▸ **TEXTO DE LECTURA**:
Lo conozco desde que nació. Es el primer hijo de una pareja amiga. Al principio era muy bueno y calmado, pero al echar a andar se transformó en un ciclón. Y cuando le dio por hablar pasó a huracán. Poco después nació su hermanito, un niño que ya anda y empieza a hablar intentando hacer lo que hace el mayor, aunque siempre con la suelta espada de Damocles colgando del ligero puño de Adrián. Rara es la mañana en la que no lo hace llorar siete veces. Luego llora él alguna cuando su muy civilizado padre pierde la calma. Desde que lo es de dos se le ha puesto cara de Michael Douglas yendo al trabajo en mitad de un atasco.

Adrián llega y pasa corriendo a la barra para meterse en la cocina.

- ¡Hola, Kufisto!
- ¡Hola, Adrián!

Y se va directo adonde tengo los frutos secos y las gominolas.

- ¡Quiero frutos secos! -dice esperando que vaya a dárselos. Entonces cojo una tacilla de café, la meto en el bol y se la doy- ¿Y las gominolas? hay muy poquitas -dice hurgando. Y tengo que cogerle cuatro o cinco chuches más de las que la suerte le había echado

- Gracias -responde desde hace algún tiempo. Luego se le olvida en el fragor de su batalla. Todavía es tan pequeño que no recordará nada de todo esto.

Acto seguido llega su hermanito y me mira. "¡Ah!" dice señalando con su dedito lo mismo que su hermano ya pide por su nombre. "Toma" Y me mira muy serio con esos grandes ojos tan brillantes. "Ten cuidao" le digo al verlo coger la tacita con sus pequeñas manos. Y así, mirando a su tesoro y dando pasos aún más cortos se va obediente con sus padres.

▸ **MATERIAL DE CONSULTA**:

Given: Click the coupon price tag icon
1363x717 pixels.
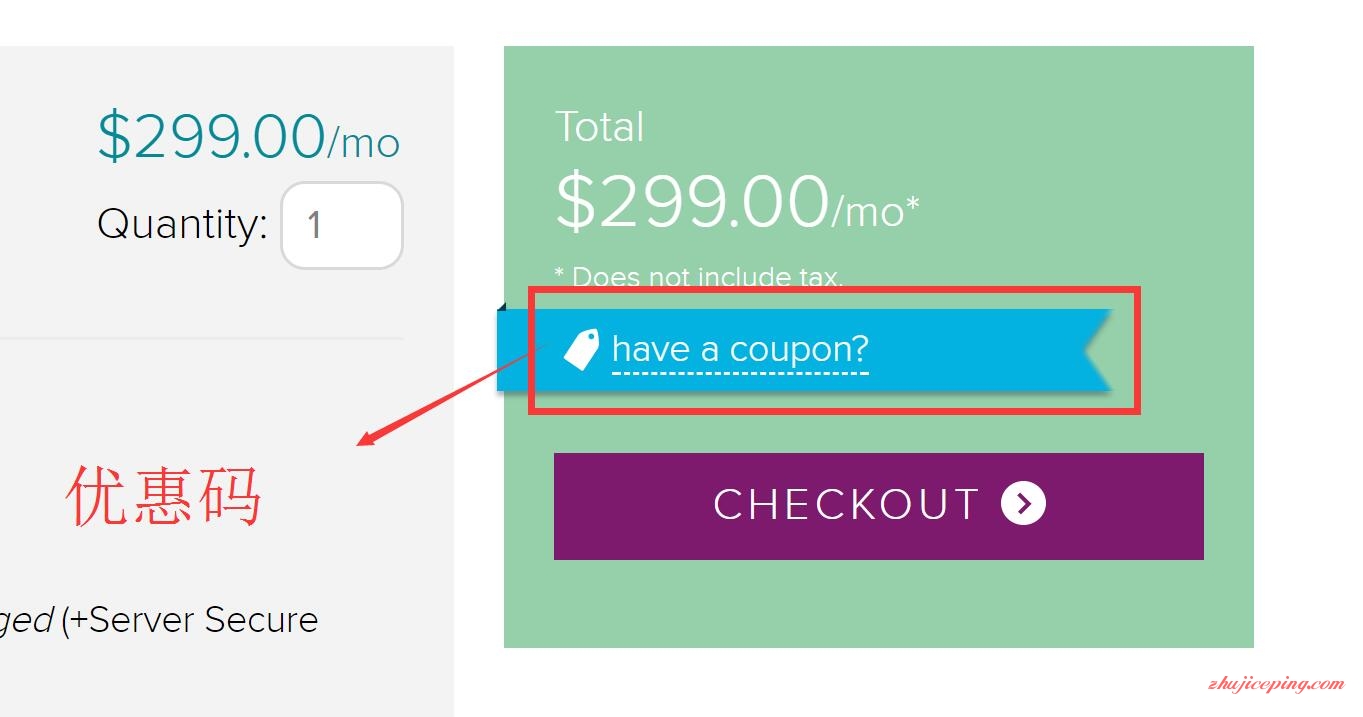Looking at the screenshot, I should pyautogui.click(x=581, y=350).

--

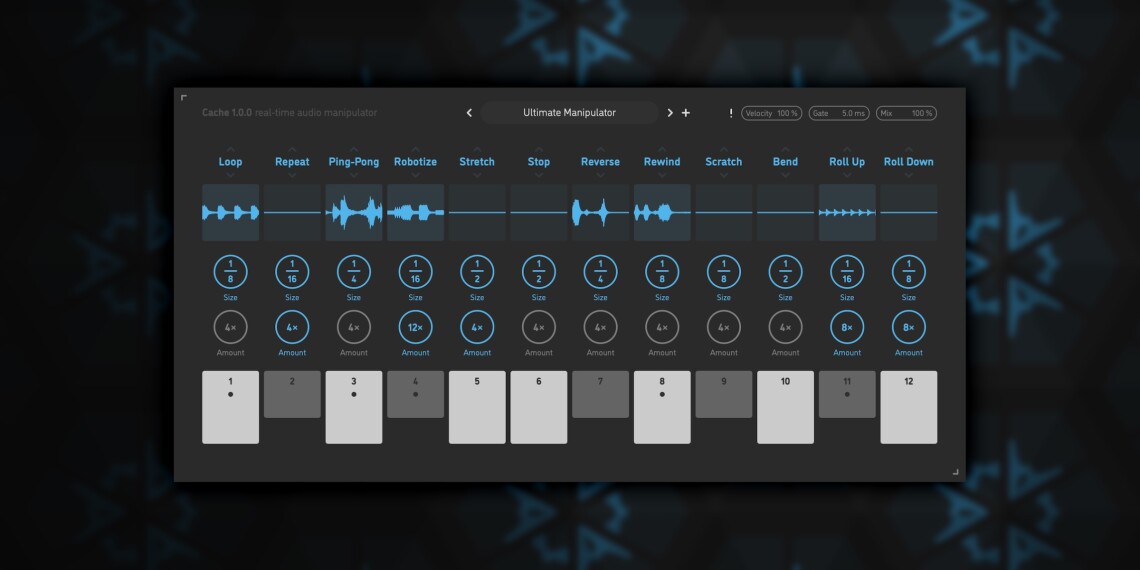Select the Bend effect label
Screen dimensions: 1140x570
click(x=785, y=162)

▸ **QUÉ DEBES HACER**:
Reproduce sin cambios el fragmento del texto sobre Adrián que va desde "- ¡Quiero frutos" hasta "con sus padres.".

▸ **SOLUCIÓN DEL EJERCICIO**:
- ¡Quiero frutos secos! -dice esperando que vaya a dárselos. Entonces cojo una tacilla de café, la meto en el bol y se la doy- ¿Y las gominolas? hay muy poquitas -dice hurgando. Y tengo que cogerle cuatro o cinco chuches más de las que la suerte le había echado

- Gracias -responde desde hace algún tiempo. Luego se le olvida en el fragor de su batalla. Todavía es tan pequeño que no recordará nada de todo esto.

Acto seguido llega su hermanito y me mira. "¡Ah!" dice señalando con su dedito lo mismo que su hermano ya pide por su nombre. "Toma" Y me mira muy serio con esos grandes ojos tan brillantes. "Ten cuidao" le digo al verlo coger la tacita con sus pequeñas manos. Y así, mirando a su tesoro y dando pasos aún más cortos se va obediente con sus padres.